How to perform your own lactate threshold tests

The lactic acid threshold (LT) is the highest intensity at which the body can recycle lactic acid as quickly as it is produced. Anaerobic metabolism, or the burning of sugar by the process of glycolysis, is so slow that lactic acid, the substance that causes muscles to burn during intense exercise, does not accumulate faster than it can be eliminated. At this intensity, you are working very hard, but you can still maintain the exercise because lactic acid levels in your blood and muscles are constant and not rising. Slightly increasing the intensity causes lactic acid to build up and leads to premature fatigue and delayed recovery. Training near LT decreases the amount of lactic acid that is produced and increases lactate clearance at a given output. At this intensity, fast twitch fibers can be trained to produce less lactic acid, and slow twitch fibers can be trained to burn more lactic acid, increasing LT and allowing you to produce more force at a higher heart rate.

Since lactic acid levels are controlled, recovery from this type of training is faster than with other high-intensity training methods, making LT training the best cost-benefit ratio of any type of training. By the time you experience “rubber legs” syndrome, a marked increase in shortness of breath and a general burning throughout your body, you have reached the point where lactic acid accumulates at a rate faster than it can be removed, It will quickly decrease your ability to sustain a steady effort. At this point, your body cannot take in oxygen or expel carbon dioxide at a fast enough rate to allow for sufficient aerobic metabolism or lactic acid buffering.

The best way to determine your LT heart rate is through a laboratory test, in which blood lactate levels are collected during exercise. However, based on the clear signs that occur in your body when you are at or very close to the LT, you can approximate your personal LT without spending money on a lab test. Due to the different muscle demands of each skill, your LT will change depending on whether you are swimming, biking, or running, so I recommend an LT test for each. Depending on where your LT is in each sport, you will be equipped with the knowledge to train at the highest intensity possible (without overtraining). When you reach your LT heart rate during a training session, you know to back off to allow your body to recover for the next day’s session.

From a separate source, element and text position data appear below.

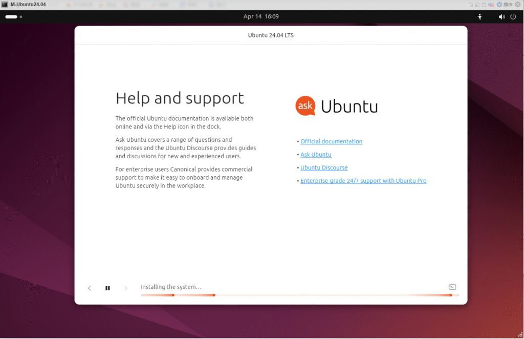
Task: Open the Official documentation link
Action: 331,141
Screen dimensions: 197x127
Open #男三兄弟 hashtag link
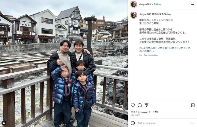coord(169,48)
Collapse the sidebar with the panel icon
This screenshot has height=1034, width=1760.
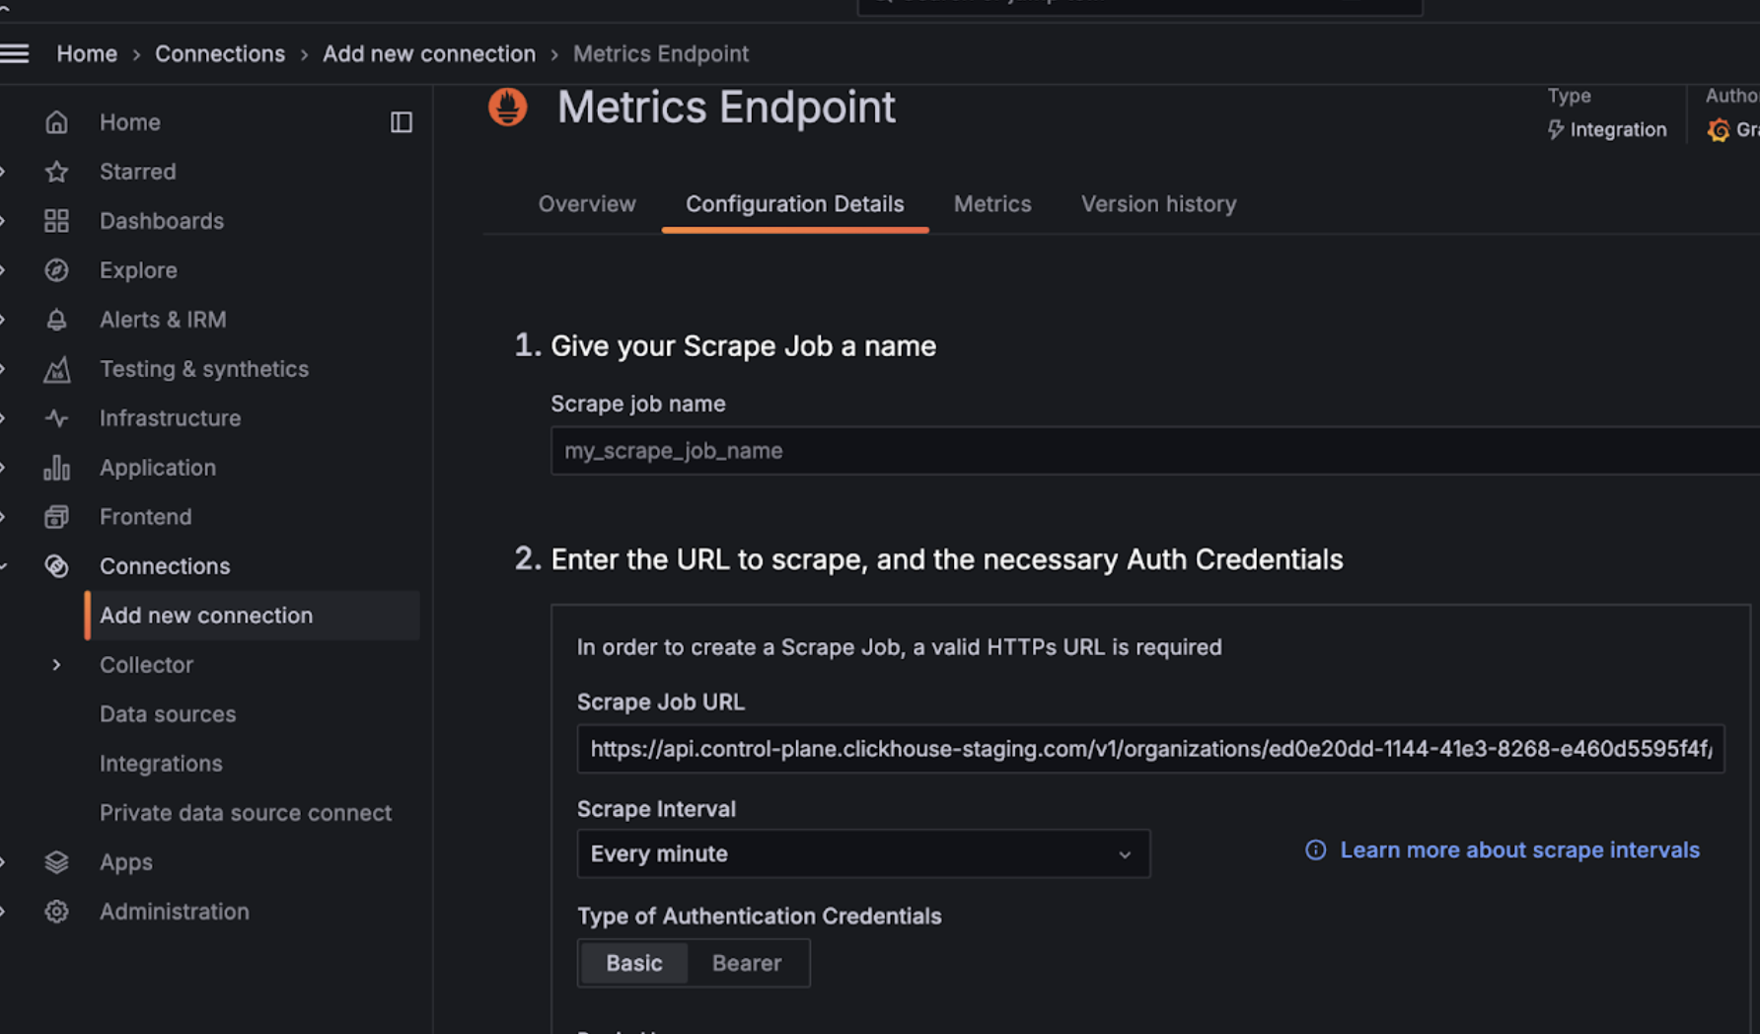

Exercise researchers haven’t found a perfect LT field test, but here’s an example for each skill. You will need a very accurate HR or carotid/radial pulse monitor for running and cycling tests:

Swimming: Since it is difficult to monitor heart rate while swimming, this is the only test that will produce a “pace” LT instead of a heart rate LT. Warm-up with swimming and kicking 4×50. Starting slowly and gradually increasing your pace, swim 1000 yards/meters at a steady pace and as close to a race pace effort as possible. Basically, you have to swim at the fastest *constant* pace possible that you can maintain for the entire distance. Divide by 20 for your average pace of 50 and by 10 for your average pace of 100. These will be your approximate steps for any LT workout.

Running: Warm up with a jog for 10 to 15 minutes. Then, on a course or flat track, run a 30-minute time trial, following the same pace recommendations as swimming (steady and fast). Record your average heart rate for the last 20 minutes. This will be your LT heart rate for your race workouts.

Cycling: Warm up with 10-15 minutes of light cycling. After warming up, pedal for 8 minutes as steadily and quickly as possible up a small incline (2-3%), at 80-100 RPM. Record your average heart rate during the ascent, then rest 3 minutes (or descend). Repeat 1 time and record your cycling LT heart rate as an average of your two 8-minute climbs.

Finally, remember: Although LT intensity training is useful as a way to train intensely with a lower risk of overtraining, there is still significant damage to fast-twitch muscle fibers during intense efforts. Depending on your fitness levels, I don’t recommend more than two days in a row of LT training for the same skill (swim, run, or bike). But ideally, at this point in the triathlon season for most athletes, you should increase the amount of LT training for each sport each week, while gradually decreasing the volume of your base training.